According to the Town Hall the couple did acquire a building licence in 2002 but what they built was not what they had permission for. The couple lost their appeal in the provincial law courts in 2011.
The court sentence considers it proven that the owners bought a plot of land in the year 2000 measuring 1,451 sq/m on which stood a ‘house in ruins,’ measuring 21 sq/m on land considered green-belt (no urbanizable) – they would have needed 25,000 sq/ms of land to build there.
In 2002 the British couple obtained a building licence to conserve the house in ruins; i.e., prevent it from deteriorating further by reinforcing the walls and substitute the missing roof. The licence did not give them permission to extend the house in anyway. It did give them permission for a pool (alberca).

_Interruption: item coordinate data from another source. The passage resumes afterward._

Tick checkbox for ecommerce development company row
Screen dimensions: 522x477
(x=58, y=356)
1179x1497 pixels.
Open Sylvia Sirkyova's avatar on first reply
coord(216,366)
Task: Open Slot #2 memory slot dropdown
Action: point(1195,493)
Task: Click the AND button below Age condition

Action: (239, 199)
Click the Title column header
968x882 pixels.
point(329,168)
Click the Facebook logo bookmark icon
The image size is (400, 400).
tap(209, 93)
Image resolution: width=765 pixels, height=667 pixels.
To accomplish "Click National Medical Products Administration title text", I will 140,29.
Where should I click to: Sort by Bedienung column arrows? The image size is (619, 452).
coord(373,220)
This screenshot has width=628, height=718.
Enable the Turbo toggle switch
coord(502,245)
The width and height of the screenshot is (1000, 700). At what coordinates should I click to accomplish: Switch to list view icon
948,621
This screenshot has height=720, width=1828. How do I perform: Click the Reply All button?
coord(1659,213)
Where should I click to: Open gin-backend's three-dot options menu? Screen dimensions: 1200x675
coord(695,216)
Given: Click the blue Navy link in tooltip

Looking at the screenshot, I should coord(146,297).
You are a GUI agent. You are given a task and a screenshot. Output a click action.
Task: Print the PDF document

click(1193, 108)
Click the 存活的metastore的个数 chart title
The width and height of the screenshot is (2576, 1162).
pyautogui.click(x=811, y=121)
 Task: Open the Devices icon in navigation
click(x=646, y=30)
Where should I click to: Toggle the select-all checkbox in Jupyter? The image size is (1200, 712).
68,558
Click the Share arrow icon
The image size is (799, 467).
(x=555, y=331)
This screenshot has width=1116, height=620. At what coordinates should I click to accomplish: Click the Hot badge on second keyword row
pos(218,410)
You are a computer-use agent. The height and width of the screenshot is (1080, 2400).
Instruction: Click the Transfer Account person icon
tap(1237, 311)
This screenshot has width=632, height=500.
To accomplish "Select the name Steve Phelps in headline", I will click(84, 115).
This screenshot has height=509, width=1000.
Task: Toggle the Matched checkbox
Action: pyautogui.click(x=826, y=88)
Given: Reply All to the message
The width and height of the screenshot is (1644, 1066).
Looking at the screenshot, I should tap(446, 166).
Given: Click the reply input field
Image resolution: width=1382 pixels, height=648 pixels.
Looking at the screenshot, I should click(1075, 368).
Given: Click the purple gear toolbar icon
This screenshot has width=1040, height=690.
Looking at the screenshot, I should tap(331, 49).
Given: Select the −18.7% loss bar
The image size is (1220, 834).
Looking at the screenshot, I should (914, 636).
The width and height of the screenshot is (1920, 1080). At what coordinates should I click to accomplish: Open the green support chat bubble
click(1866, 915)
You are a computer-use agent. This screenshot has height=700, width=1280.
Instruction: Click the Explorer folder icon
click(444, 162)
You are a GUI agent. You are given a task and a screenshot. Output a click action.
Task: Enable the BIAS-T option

Instead the couple went ahead and built a small chalet, complete with basement, pool, building a terrace around the house, which all told covered some 240 sq/m.
Consequently they were fined 5,400 euros, banned from building anything else, cover all court costs and ordered to pull it down at their own cost.
The Mayor of Torrox, Óscar Medina (PP), said that this has been the first dwelling in the campo that has been demolished in the last 20 years. He said that the owners had ignored the court sentence from 2011 and had ignored the Town Hall, as well. He explained that the law court had finally handed him an ultimatum to have the house demolished, which they obeyed, saying that the Town Hall will now pass them the bill for the demolition work.
The letter from the law court to the Town Hall, dated September 2021, ordered the Mayor to go ahead with the demolition without delay, within one month, otherwise they would incur a charge of disobedience and failure to aid authority.
The cost of the demolition work, which amounted to 28,700 euros, will leave intact the original structure of 21 sq/m that correspond to the building licence issued.
According to family members, the couple had followed local advice, built the dwelling, costing the 500,000 and paid a fine to the Town Hall for 70,000 euros. Furthermore they complain that there are many such dwelling in the same area, built around the same time, and they have had no trouble.
Editorial comment: decades back the general way of dealing with building a new cortijo was obtain a licence for obras menores, build what you want, pay the fine and that was the end of it, but those days are long gone.
You can’t do that in the UK and you can’t do it here now yet foreigners are still listening to people saying “build and pay a fine; it’s cheaper and faster.”
They are also still listening to people saying “put a lower price in the deeds and the rest paid in black.” Don’t do either, because it will come back and clobber you further down the line.
Apply the same caution as you would in your home country and do not, under any circumstances, do what you would not back there.